Collected data:

- Opening Delimiter -

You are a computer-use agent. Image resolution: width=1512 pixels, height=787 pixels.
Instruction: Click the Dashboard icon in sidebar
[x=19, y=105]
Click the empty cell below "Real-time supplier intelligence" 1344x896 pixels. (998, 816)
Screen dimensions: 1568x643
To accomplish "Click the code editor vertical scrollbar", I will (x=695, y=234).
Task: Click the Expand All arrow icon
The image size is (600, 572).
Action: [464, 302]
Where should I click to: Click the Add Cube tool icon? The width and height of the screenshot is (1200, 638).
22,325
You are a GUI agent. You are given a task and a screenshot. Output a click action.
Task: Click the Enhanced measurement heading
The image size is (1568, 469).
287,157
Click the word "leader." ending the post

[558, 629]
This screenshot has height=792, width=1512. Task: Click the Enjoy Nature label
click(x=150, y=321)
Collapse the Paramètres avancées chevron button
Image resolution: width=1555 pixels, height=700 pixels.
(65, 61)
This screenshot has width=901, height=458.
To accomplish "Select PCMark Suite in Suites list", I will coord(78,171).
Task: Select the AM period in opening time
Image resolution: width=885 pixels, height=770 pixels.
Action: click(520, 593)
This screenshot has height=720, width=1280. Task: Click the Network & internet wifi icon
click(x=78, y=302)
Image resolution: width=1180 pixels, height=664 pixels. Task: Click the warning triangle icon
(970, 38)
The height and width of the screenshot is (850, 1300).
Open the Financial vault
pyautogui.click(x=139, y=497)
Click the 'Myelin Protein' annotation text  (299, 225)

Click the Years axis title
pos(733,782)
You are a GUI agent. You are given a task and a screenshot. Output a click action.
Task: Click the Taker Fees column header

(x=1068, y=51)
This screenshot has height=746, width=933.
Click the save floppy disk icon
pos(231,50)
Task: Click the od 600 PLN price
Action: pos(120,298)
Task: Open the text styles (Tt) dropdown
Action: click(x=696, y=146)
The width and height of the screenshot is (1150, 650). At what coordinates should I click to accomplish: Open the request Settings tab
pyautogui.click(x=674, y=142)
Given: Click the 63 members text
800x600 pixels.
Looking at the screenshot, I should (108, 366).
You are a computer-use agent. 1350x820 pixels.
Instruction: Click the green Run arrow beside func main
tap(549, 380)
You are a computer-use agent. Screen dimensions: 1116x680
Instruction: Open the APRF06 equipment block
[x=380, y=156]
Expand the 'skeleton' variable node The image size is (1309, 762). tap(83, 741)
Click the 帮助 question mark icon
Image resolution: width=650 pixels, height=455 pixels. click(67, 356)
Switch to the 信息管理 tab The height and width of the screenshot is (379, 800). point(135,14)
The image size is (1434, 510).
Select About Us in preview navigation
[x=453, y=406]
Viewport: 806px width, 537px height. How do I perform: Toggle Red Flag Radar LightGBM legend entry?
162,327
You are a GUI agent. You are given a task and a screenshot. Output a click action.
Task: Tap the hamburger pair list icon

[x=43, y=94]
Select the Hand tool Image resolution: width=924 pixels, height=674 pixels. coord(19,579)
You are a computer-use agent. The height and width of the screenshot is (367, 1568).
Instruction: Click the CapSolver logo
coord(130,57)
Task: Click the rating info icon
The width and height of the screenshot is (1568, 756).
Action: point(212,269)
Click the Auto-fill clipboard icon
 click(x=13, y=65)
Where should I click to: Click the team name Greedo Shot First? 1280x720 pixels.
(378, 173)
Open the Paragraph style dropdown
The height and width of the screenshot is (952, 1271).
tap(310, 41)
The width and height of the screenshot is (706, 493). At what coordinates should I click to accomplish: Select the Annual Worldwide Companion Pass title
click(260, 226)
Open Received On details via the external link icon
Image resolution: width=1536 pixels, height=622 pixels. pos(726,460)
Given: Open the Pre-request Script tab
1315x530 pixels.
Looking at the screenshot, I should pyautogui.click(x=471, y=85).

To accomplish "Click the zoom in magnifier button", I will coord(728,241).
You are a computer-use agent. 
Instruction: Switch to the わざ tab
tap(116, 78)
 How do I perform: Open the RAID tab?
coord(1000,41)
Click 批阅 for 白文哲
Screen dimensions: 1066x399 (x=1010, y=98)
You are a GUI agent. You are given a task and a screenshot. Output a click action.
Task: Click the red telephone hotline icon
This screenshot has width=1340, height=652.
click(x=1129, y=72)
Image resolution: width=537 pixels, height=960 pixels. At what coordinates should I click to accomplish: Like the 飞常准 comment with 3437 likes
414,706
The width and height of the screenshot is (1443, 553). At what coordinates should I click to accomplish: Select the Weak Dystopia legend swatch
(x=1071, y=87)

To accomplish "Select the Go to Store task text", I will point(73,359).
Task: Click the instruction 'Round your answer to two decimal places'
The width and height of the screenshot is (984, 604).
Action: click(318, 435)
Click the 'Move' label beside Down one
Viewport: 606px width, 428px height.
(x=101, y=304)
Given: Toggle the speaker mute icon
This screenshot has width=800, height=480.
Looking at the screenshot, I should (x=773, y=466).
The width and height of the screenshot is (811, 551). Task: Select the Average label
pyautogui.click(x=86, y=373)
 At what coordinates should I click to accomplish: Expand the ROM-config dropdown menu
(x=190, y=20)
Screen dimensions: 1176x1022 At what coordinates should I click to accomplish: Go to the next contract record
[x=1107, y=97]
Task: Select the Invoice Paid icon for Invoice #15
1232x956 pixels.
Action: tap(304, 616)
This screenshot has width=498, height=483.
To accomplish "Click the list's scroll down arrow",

- Closing Delimiter -

WHAT NEEDS TO BE DONE ->
Go through the data line by line and say how many lines contain "button". Give the number alone.

EXERCISE SOLUTION ->
2